Но Гутмана им испугать не удалось. Он свято верил в то, что этот город должен принадлежать евреям. Весь. А бояться ножей означало отказаться от веры. Именно по этой причине он в свое время оставил Кирьят-Арба. Его соратники посвятили себя основанию все новых и новых израильских поселений на дальних границах Самарии и песчаных пляжах Газа. У них это неплохо получалось. Но они совсем позабыли о самом главном — Иерусалиме. Им почему-то казалось, что этот город, бьющееся сердце всего Израиля, и так принадлежит евреям. Но им и в голову не приходило, что, пока они ломают себе голову над тем, как освоить все новые территории, арабы потихоньку прибирают к рукам Иерусалим. Восточная часть города уже, можно сказать, потеряна.
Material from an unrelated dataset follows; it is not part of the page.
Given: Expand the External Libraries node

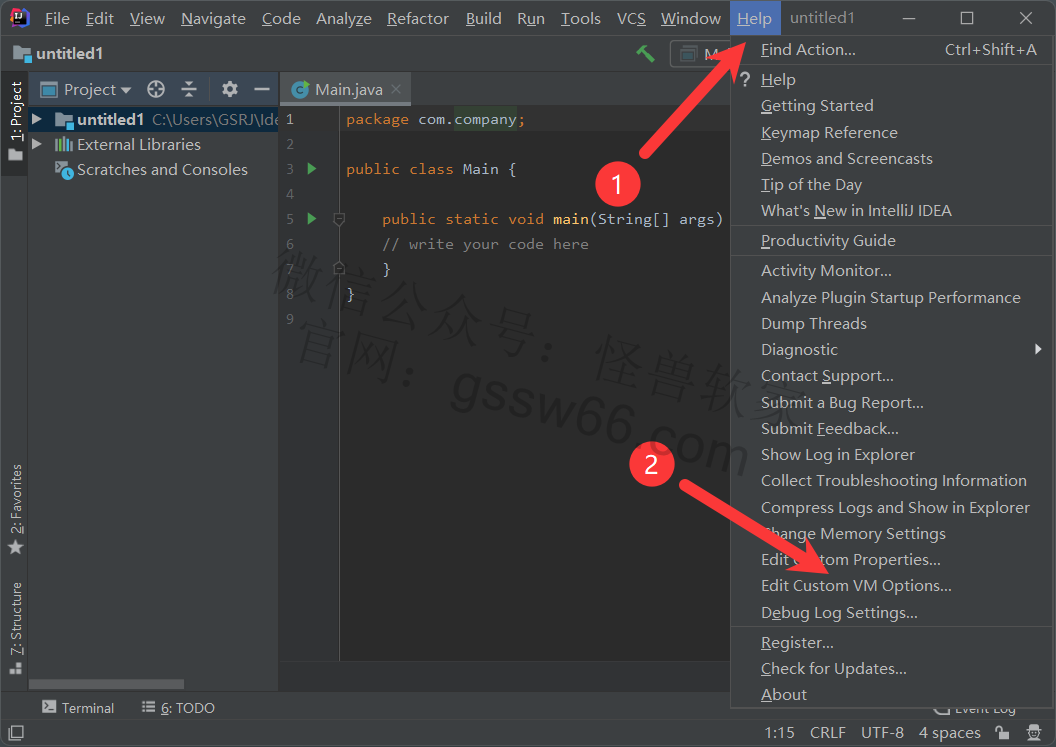Looking at the screenshot, I should pos(37,145).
А если так будет продолжаться и дальше, можно потерять и все остальное.
Поэтому Гутман взял за правило как можно чаще появляться в арабской части Иерусалима по поводу и без повода и демонстративно держаться здесь так же свободно, как и в западной части города, среди своих. Правду сказать, давалось это ему нелегко. Как ни крути, а приходилось оглядываться чуть ли не через каждые десять метров и то и дело пристально всматриваться в окна домов, мимо которых он проходил. И если уж совсем начистоту, то внешнее спокойствие было не более чем маской. Страх закрадывался в душу всякий раз, когда Гутман оставлял за спиной ярко освещенные улицы благополучного Еврейского квартала и погружался в полумрак и многоголосый гомон арабских районов. Борясь со своими чувствами, Гутман то и дело одергивал себя, чтобы слишком уж не торопиться, а выглядеть обычным жителем, свободно прогуливающимся по улицам родного города. Он свято верил в то, что Иерусалим принадлежал ему, и готов был рисковать ради отстаивания этой веры.
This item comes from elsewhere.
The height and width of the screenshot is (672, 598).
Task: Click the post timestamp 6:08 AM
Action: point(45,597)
Всякий раз, бывая на арабском базаре, он сворачивал в несколько любимых лавочек. Не всегда ему удавалось посетить их все, порог некоторых он не переступал уже больше года. Все-таки яростная политическая кампания против премьера Ярива отнимала слишком много сил и времени…
Вскоре Гутман совершил свою первую остановку — у знакомого сувенирного магазинчика, вход в который едва ли не полностью скрывался под выставленным товаром, гроздьями свисавшим с обеих сторон. Хозяин показал Шимону старинный горшок, но вещь его не заинтересовала. Во второй и третьей лавочках хозяева, завидев Шимона, виновато разводили руками — они уже продали все лучшее, что у них было, и теперь ждали поступления новых партий. Шимон не уточнял, откуда именно им должен был поступить новый товар, но догадывался. Война в Ираке привела к бурному росту торговли антиквариатом и древностями на всем Востоке. В четвертой лавочке Шимон обратил внимание на россыпь древних монет. Надо будет рассказать о них Иегуде, старому нумизмату и отчаянному трусу, который еще ни разу не посетил арабский базар после первой интифады.